-- Tasks to carry out --
1 > Rewrite the paragraph of the COP26 article that begins "This meeting is the last chance" as a short bulleted list that keeps its main facts.
2 > Answer these questions from the COP26 article:
(a) Where did COP26 start, and on what date?
(b) What cut in carbon dioxide emissions by 2030 would reaching the Paris goal require?
(c) During which war did the phrase "pain threshold" acquire its political meaning?
3 > Repeat the part of the COP26 article starting at "This meeting is" and ending at "upwards in temperature.".

[[ Supplied passage, beginning ]]

By Gwynne Dyer – “The world is on a catastrophic pathway to 2.7 C of heating,” said UN Secretary General António Guterres. “There is a high risk of failure of COP26.” That’s the global climate summit that meets every five years (but was postponed last year because of the pandemic) to plot a course away from climate disaster.
And it really isn’t looking good. COP26 started on Oct. 30 in Glasgow with more than 100 world leaders and 25,000 delegates in attendance, but much that should already have happened has not happened.
The draft texts that are normally negotiated before such meetings are only half-done due to the pandemic. Neither China’s President Xi nor President Putin of Russia is even showing up.
This meeting is the last chance to keep average global temperature below a 1.5 C increase. That target was adopted at the last summit in Paris in 2015 because it would avoid the most extreme storms, floods and heat waves. It would also not trigger the ‘tipping points’, where some feedback in the climate system causes a sudden lurch upwards in temperature.
Reaching that Paris goal, however, would require a 45 per cent reduction in carbon dioxide emissions by 2030. That’s not unthinkable if we treated this as an existential emergency — it’s only five per cent a year — but the grim fact is that we have never yet managed to cut global emissions at all.
“We are not going to get to a 45 per cent reduction,” admitted a UN official who understandably wished to remain anonymous, “but there must be some level of contributions on the table to show the downward trend of emissions.” Why would a conference full of highly educated, well-informed and mostly well-intentioned people behave like this?
They’re not wicked people and almost all of them do know the truth. They just cannot afford to get too far ahead of the people they lead. A majority of citizens in almost every country worry about global heating, but dramatic change isn’t possible because it hasn’t reached their “pain threshold” yet. That phrase acquired its political meaning during the US war in Vietnam.
The idea was that a gradually escalating U.S. bombing campaign would make the North Vietnamese government stop trying to reunite the country by force when the damage to North Vietnam reached its “threshold of pain”.

[[ Supplied passage, end ]]
[[ Raw data, beginning ]]

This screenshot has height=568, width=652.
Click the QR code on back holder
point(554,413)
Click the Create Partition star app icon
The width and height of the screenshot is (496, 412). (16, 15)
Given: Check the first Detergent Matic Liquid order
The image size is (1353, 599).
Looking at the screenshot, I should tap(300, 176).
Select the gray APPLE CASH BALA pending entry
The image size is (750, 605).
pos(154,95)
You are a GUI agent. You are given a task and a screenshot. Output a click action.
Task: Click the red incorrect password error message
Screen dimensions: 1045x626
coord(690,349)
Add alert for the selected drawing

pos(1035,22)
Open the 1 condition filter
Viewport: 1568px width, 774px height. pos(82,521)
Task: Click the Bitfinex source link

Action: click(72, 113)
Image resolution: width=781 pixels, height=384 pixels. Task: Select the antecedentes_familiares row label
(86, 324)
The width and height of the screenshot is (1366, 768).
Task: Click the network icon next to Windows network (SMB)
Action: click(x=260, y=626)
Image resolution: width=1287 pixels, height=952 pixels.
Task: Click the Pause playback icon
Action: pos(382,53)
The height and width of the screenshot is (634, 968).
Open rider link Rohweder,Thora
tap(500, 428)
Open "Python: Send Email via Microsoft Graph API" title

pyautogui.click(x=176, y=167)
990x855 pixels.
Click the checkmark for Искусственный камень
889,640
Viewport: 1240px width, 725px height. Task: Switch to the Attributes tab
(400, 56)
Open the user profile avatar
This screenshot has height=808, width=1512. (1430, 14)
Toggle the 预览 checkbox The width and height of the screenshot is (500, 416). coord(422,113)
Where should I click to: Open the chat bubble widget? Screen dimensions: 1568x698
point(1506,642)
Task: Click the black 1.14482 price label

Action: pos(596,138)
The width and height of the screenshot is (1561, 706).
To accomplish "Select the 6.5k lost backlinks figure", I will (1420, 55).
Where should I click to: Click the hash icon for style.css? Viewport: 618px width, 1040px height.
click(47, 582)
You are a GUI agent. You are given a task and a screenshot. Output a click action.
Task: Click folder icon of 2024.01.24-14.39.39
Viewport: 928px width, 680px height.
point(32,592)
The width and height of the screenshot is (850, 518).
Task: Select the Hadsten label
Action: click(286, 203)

[[ Raw data, end ]]

-- Solutions to the tasks --
1 >
- COP26 is the last chance to keep average global temperature below a 1.5 C increase.
- The 1.5 C target was adopted at the 2015 Paris summit because it would avoid the most extreme storms, floods and heat waves.
- It would also avoid triggering "tipping points," where a feedback in the climate system causes a sudden upward lurch in temperature.

2 >
(a) It started in Glasgow on Oct. 30.
(b) A 45 per cent reduction.
(c) The US war in Vietnam.

3 >
This meeting is the last chance to keep average global temperature below a 1.5 C increase. That target was adopted at the last summit in Paris in 2015 because it would avoid the most extreme storms, floods and heat waves. It would also not trigger the ‘tipping points’, where some feedback in the climate system causes a sudden lurch upwards in temperature.